### ACTION ITEM
Where a line of the material contains the string "screenshot", copy that line.

::: SOURCE MATERIAL

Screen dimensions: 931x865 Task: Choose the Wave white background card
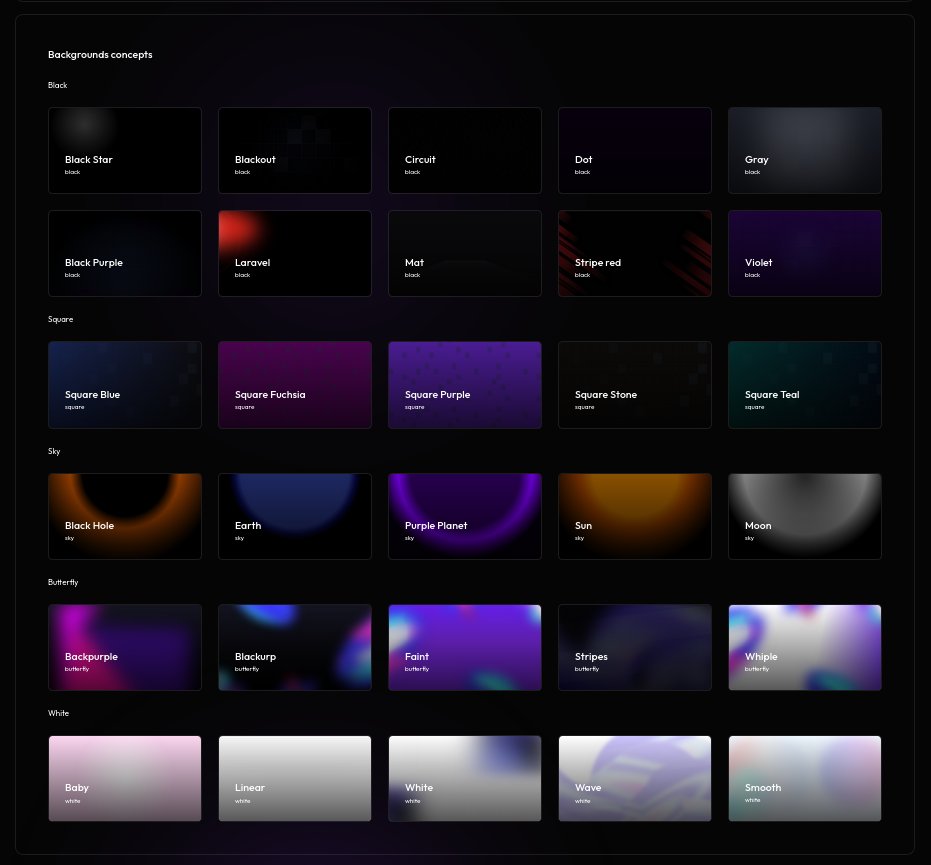point(635,778)
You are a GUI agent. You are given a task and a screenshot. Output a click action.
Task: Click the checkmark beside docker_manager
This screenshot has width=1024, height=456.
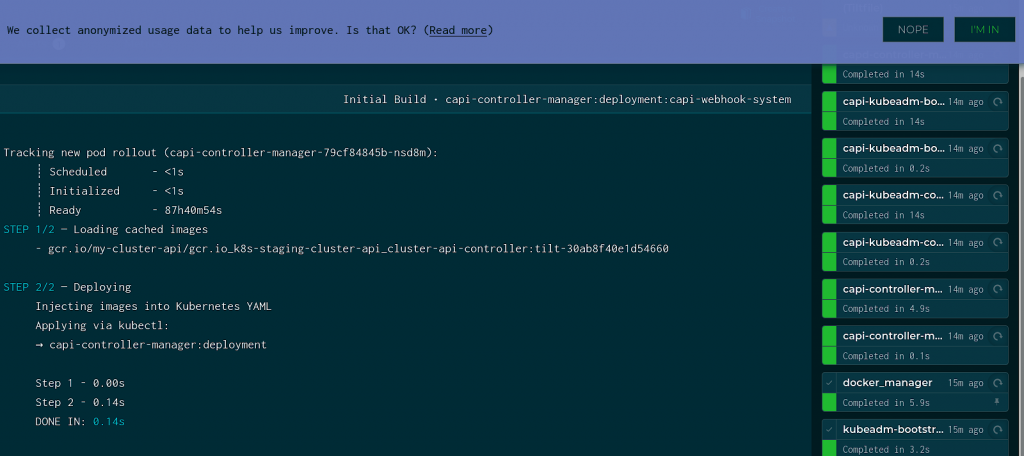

::::::

### SOLUTION TO THIS PROBLEM
You are a GUI agent. You are given a task and a screenshot. Output a click action.
This screenshot has width=1024, height=456.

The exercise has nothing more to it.